How to use grep command in Linux (Along with Regular Expressions)
The grep Command
Like most UNIX commands, grep is a mnemonic. The grep mnemonic is derived from ex editor commands. The meaning is globally (g) search for a regular expression (re) and print (p) the results (grep). The grep utility searches text files for a specified pattern and prints all lines that contain that pattern. If no files are specified, grep assumes it will receive a text from standard input.
Consider the following scenario. A user comes to you and says that the msxyz program on her machine has locked up her machine. She cannot get the program to halt. It is your job to find the process and stop it. The ‘ps -ef’ command gives you a long list of running processes. The output is probably too long to find this user’s process. You want a single line or a specific process list.
$ ps -ef | grep 'msxyz'
The previous grep command takes the ‘ps -ef’ command output as its input. The grep command performs a search for the string msxyz and prints the results. This gives you specific lines to review. The grep command syntax is:
grep [options] pattern_file
You have multiple terminal and console windows open. To see those specific processes, execute a ps command and search for the dtterm command.
$ ps -e | grep 'dtterm'
352 ?? 0:00 dtterm
353 ?? 0:13 dtterm
354 ?? 0:11 dtterm
1766 pts/5 0:00 dtterm
The grep Options
The table below shows grep command options. These options modify grep behavior.
Option | Meaning |
---|---|
-i | Makes the command case insensitive |
-c | Prints the count of lines that match |
-l | Prints the names of the files in which the lines match |
-v | Prints the lines that do not contain the search pattern |
-n | Prints the line numbers |
$ grep -i 'the' /etc/default/login
# Set the TZ environment variable of the shell.

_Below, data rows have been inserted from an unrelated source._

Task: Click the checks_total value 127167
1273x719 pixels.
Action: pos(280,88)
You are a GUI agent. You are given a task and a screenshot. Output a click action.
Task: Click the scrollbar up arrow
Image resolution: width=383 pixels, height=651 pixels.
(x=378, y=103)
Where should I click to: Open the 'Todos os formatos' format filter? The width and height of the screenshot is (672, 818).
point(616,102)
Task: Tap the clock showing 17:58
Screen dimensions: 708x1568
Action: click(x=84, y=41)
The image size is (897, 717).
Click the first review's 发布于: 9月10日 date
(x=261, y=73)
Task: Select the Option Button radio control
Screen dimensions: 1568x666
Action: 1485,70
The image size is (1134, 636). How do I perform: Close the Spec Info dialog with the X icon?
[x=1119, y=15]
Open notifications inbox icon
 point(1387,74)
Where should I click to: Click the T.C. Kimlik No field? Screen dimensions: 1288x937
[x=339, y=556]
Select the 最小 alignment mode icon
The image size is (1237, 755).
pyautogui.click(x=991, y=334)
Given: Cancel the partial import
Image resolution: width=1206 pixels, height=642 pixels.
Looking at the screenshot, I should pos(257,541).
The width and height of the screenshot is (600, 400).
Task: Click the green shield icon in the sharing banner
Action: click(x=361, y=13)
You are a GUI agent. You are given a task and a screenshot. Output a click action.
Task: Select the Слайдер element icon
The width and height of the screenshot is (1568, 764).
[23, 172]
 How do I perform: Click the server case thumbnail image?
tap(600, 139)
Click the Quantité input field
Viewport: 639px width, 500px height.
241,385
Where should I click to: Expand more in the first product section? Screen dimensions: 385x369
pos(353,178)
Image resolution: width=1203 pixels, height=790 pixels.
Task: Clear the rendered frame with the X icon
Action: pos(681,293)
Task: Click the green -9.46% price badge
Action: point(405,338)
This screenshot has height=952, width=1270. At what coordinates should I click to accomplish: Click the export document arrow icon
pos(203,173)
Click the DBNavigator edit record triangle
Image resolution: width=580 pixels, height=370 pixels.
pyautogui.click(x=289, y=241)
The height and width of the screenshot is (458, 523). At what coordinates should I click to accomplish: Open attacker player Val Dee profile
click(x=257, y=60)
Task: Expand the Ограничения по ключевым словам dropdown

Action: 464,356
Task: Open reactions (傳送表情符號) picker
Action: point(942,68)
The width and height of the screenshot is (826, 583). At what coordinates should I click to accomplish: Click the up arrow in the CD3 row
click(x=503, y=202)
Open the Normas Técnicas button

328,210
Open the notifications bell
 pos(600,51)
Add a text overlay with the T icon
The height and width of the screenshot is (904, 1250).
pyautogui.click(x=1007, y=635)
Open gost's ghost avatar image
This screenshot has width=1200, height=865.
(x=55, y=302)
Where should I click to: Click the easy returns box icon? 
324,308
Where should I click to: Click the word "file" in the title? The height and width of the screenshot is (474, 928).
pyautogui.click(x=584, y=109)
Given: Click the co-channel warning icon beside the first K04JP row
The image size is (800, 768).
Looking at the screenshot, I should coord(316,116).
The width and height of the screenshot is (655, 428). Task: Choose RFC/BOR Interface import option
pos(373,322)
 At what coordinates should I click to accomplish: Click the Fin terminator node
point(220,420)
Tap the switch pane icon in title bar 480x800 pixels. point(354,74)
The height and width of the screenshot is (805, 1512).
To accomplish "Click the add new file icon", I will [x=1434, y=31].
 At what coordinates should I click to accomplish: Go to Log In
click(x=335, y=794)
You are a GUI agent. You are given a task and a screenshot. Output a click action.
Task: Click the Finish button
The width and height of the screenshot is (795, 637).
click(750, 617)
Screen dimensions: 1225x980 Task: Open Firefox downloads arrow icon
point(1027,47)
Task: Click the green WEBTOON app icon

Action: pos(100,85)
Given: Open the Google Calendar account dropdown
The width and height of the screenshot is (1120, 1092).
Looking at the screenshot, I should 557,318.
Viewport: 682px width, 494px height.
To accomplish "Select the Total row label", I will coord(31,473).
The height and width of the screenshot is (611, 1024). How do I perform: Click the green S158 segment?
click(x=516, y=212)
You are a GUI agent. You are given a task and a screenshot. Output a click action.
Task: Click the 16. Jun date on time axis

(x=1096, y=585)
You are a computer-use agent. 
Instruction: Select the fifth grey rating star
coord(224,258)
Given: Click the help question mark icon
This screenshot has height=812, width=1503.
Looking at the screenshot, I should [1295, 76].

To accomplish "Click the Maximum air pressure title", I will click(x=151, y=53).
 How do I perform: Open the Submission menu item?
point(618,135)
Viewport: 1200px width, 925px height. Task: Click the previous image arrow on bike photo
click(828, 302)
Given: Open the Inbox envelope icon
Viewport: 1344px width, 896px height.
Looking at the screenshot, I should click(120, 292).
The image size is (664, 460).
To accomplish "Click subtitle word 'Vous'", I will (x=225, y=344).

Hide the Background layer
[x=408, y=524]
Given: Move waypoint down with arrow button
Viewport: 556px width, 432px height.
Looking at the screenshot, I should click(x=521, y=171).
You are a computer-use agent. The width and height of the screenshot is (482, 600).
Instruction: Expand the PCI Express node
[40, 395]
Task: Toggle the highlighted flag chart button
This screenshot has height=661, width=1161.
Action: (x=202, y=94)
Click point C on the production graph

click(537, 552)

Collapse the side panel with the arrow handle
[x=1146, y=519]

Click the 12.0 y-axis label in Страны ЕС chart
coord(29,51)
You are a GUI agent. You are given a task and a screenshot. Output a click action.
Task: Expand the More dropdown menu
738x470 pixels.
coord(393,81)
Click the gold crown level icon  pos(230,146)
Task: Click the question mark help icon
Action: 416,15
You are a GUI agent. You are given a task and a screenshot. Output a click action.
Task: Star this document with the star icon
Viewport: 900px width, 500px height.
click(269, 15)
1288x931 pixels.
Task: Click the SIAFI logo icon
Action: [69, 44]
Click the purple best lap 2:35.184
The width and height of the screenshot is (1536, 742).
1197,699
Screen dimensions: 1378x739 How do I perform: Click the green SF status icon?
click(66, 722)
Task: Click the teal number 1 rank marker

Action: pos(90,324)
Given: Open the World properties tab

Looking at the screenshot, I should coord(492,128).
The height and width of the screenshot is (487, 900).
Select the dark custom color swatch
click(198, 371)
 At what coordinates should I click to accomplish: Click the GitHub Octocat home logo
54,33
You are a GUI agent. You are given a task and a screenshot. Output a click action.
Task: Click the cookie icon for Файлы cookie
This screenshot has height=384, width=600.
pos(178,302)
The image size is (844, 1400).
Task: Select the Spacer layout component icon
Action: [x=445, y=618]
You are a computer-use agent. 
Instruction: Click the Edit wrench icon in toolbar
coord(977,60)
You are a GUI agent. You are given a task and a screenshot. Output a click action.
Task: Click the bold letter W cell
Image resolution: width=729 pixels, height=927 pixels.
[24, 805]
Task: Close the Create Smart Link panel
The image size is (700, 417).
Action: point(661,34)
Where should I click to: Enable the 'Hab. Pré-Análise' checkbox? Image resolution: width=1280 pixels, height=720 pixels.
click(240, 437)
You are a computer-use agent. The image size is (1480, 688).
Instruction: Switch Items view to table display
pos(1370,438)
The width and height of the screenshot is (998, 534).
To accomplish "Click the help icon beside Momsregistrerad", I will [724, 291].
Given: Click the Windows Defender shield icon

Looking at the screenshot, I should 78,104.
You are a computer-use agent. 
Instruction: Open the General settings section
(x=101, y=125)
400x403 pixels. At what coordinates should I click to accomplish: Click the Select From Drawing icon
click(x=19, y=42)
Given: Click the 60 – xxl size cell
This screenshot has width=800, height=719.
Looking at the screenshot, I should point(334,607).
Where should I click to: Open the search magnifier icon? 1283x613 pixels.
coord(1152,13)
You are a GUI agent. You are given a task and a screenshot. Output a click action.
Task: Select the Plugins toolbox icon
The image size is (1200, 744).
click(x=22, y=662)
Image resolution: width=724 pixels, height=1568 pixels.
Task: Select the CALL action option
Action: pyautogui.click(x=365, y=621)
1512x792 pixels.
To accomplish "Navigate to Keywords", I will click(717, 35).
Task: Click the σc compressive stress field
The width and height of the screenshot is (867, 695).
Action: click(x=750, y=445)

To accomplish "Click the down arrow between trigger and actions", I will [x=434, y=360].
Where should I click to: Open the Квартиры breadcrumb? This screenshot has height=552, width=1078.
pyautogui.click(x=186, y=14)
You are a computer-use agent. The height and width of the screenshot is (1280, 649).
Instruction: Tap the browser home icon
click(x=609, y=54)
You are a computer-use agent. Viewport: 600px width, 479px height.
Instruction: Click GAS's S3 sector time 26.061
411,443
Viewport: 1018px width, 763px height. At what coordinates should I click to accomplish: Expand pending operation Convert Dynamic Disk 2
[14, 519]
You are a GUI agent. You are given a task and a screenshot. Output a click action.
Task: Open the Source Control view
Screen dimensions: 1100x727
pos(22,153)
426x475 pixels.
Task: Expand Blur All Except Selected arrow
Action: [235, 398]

# ULIMIT sets the file size limit for the login. Units are disk blocks.
# The default of zero means no limit.
# ALTSHELL determines if the SHELL environment variable should be set
# PATH sets the initial shell PATH variable
Compare this to the output of the following command, which prints only the lines of text that match the pattern “The”.
$ grep 'The' /etc/default/login
# The default of zero means no limit.
# bad password is provided. The range is limited from
# The SYSLOG_FAILED_LOGINS variable is used to determine how many failed
The -c option counts the number of lines that match the pattern. It then prints the count and not the actual lines that matched the pattern.
$ grep -ci 'the' /etc/default/login
19
$ grep -c 'The' /etc/default/login
3
Use the -l option to:
- Search for a string in many files.
- Have the output list the only files in which the string is found.
The -l option is often useful when you want to feed the output of grep to another utility to process a list.
# grep -l 'grep' /etc/init.d/*
/etc/init.d/apache
/etc/init.d/cachefs.daemon
/etc/init.d/dhcp
/etc/init.d/dodatadm.udaplt
/etc/init.d/dtlogin
/etc/init.d/imq
/etc/init.d/init.wbem
/etc/init.d/ncakmod
/etc/init.d/swupboots
To find a search pattern in a large file, print the line number before each match using the -n option. This is useful when you are editing files:
# grep -n 'user' /etc/passwd
18:user1:x:100:10::/export/home/user1:/bin/sh
19:user2:x:101:10::/export/home/user2:/bin/ksh
The -v option prints lines that do not contain the search pattern.
# grep -v 'root' /etc/group
staff::10:
sysadmin::14:
smmsp::25:
gdm::50:
webservd::80:
postgres::90:
nobody::60001:
noaccess::60002: nogroup::65534:
Regular Expression Metacharacters
A regular expression (RE) is a character pattern that matches the same characters in a search. Regular expressions:
- Allow you to specify patterns to search in text.
- Provide a powerful way to search files for specific pattern occurrences.
- Give additional meaning to patterns (as shown in Table4-2).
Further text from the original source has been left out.